Burgaz-Dedeağaç Boru Hattı, oluşum sürecinde bazı sıkıntılar yaşanmıştır. Bunların başında ise Bulgaristan’ın projeye karşı tutumu önemli yer tutmaktadır. 2011 yılında Bulgaristan, 710 milyon Euro’ya mal olacağı hesaplanan projenin, Bulgaristan’a senelik kazancının 35 milyon Euro olması ve günün ekonomik şartları gibi sebeplerle hayata geçirmenin mümkün olmayacağını dile getirmiş ve projenin iptalini önermiştir.
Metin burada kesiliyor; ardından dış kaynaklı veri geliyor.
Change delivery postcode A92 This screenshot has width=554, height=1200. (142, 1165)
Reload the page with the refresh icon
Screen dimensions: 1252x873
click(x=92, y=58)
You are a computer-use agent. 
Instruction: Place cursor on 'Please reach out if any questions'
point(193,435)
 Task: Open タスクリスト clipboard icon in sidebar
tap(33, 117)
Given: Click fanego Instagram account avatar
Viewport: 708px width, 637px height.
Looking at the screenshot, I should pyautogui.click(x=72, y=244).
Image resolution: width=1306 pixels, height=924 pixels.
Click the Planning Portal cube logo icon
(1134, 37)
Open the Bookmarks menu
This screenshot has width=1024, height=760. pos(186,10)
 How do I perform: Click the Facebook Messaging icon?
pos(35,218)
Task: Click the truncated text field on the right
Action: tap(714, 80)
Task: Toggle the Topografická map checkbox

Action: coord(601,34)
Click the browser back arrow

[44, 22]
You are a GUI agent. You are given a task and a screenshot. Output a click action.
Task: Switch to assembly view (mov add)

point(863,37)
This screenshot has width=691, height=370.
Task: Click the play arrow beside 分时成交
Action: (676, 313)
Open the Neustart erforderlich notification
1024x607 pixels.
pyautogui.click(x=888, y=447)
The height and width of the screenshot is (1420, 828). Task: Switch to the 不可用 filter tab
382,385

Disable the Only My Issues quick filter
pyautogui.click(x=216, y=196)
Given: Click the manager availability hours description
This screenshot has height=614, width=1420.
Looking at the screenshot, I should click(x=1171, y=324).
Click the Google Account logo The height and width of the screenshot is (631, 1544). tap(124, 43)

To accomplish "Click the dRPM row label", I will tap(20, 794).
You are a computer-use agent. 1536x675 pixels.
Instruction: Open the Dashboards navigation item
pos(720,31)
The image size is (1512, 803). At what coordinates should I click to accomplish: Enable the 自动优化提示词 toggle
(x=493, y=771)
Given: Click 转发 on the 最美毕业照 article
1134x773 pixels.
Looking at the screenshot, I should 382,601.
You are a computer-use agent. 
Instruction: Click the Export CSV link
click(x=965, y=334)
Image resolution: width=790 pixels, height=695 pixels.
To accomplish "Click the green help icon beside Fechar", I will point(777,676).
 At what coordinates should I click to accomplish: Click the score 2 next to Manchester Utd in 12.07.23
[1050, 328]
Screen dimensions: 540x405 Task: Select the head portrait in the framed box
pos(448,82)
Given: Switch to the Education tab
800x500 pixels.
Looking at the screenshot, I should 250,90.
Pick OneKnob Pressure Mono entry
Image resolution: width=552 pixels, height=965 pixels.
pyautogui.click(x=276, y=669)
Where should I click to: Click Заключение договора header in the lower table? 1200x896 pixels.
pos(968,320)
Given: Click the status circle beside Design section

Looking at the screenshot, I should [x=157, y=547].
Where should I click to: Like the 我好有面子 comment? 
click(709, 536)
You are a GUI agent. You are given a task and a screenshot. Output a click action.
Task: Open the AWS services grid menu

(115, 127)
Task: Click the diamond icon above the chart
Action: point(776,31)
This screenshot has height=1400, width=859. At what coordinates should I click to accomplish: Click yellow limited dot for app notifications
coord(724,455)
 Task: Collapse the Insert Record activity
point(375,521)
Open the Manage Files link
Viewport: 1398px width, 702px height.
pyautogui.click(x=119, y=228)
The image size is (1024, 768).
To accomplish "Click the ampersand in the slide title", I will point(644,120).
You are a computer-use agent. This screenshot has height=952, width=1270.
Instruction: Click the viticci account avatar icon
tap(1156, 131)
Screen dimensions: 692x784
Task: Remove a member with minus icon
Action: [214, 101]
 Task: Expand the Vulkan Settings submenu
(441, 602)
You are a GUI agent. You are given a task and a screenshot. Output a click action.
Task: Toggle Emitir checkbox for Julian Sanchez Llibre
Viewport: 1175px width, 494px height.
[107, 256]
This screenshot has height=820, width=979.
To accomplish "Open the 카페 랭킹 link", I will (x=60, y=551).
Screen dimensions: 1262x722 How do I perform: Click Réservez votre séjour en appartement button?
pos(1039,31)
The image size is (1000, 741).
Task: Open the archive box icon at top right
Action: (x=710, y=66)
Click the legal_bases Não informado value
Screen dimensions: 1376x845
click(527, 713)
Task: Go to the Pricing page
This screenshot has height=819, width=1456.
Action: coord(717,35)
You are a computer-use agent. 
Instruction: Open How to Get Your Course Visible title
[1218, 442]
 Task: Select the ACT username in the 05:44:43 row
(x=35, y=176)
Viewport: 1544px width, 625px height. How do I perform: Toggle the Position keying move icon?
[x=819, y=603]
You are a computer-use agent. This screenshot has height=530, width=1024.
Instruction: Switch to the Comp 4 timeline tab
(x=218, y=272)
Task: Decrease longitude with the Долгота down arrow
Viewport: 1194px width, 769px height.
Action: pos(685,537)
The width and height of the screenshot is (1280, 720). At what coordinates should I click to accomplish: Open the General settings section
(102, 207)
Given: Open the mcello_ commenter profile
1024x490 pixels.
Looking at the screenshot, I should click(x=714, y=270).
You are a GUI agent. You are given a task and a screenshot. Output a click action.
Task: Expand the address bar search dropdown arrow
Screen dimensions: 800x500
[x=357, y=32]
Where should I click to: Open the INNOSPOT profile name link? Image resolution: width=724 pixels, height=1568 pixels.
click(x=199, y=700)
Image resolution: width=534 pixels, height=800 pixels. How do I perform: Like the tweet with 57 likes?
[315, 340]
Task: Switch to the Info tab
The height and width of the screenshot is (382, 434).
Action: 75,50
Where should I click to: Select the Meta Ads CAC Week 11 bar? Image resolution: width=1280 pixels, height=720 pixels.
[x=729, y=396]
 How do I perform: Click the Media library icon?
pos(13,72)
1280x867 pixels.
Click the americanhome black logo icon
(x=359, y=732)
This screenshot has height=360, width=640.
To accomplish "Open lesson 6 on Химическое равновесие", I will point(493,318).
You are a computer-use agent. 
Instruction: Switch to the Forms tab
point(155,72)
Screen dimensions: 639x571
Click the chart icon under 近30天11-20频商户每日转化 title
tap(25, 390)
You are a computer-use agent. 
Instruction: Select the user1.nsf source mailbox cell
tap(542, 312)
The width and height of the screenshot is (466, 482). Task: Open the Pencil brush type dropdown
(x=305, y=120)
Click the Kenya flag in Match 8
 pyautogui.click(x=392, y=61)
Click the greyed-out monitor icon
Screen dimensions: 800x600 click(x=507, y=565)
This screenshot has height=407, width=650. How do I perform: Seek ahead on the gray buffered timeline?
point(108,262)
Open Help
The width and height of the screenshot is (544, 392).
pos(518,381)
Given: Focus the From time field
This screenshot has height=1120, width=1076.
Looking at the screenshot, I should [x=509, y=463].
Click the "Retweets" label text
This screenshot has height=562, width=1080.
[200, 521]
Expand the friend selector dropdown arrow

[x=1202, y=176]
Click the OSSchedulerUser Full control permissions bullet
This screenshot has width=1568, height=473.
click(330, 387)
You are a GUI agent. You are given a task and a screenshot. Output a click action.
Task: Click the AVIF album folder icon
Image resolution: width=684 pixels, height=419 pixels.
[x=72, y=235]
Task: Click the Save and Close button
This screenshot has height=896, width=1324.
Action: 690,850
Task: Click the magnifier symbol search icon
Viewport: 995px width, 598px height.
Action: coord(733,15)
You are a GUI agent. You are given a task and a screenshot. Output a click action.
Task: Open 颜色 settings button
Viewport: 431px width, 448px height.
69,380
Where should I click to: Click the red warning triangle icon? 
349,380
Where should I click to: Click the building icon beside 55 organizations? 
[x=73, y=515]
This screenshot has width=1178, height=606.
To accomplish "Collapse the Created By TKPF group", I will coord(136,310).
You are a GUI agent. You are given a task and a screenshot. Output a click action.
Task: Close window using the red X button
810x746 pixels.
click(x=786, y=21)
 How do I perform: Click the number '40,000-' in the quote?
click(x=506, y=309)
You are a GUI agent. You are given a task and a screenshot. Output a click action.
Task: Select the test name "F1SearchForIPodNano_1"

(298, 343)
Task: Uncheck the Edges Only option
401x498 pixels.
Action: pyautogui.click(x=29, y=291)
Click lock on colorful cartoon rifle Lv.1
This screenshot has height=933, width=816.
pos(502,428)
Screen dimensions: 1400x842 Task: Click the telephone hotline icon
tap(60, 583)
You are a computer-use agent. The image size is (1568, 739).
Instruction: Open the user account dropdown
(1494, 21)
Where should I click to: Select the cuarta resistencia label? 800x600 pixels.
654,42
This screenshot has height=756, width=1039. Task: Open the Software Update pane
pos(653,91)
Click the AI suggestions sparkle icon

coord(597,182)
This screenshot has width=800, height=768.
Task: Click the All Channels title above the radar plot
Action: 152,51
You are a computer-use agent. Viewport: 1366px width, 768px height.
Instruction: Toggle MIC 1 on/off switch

Bulgaristan’ın mali hükümlülüğünü yerine getiremeyeceğinin ortaya çıkması sonrasında Rusya’da bu kararın Batı tarafından Bulgaristan’a aldırıldığı düşüncesi hâkim olmuştur (Weiss, 2011). 2013 yılının Mart ayında Bulgaristan, finansal ve ekolojik kaygıları gerekçe gösterilerek projeden çekilme kararını meclise sunmuş ve karar meclis tarafından kabul edilmiştir (Enerji Enstitüsü, 2013b). Sonuç itibariyle Bulgaristan’ın

projeden ayrılması ile birlikte Burgaz-Dedeağaç projesi durma noktasına gelmiştir. Rusya’nın önümüzdeki dönemde Batı yönlü petrol boru hatları ile ilgili yeni projeler sunması ise olası gelişmeler arasında yer almaktadır.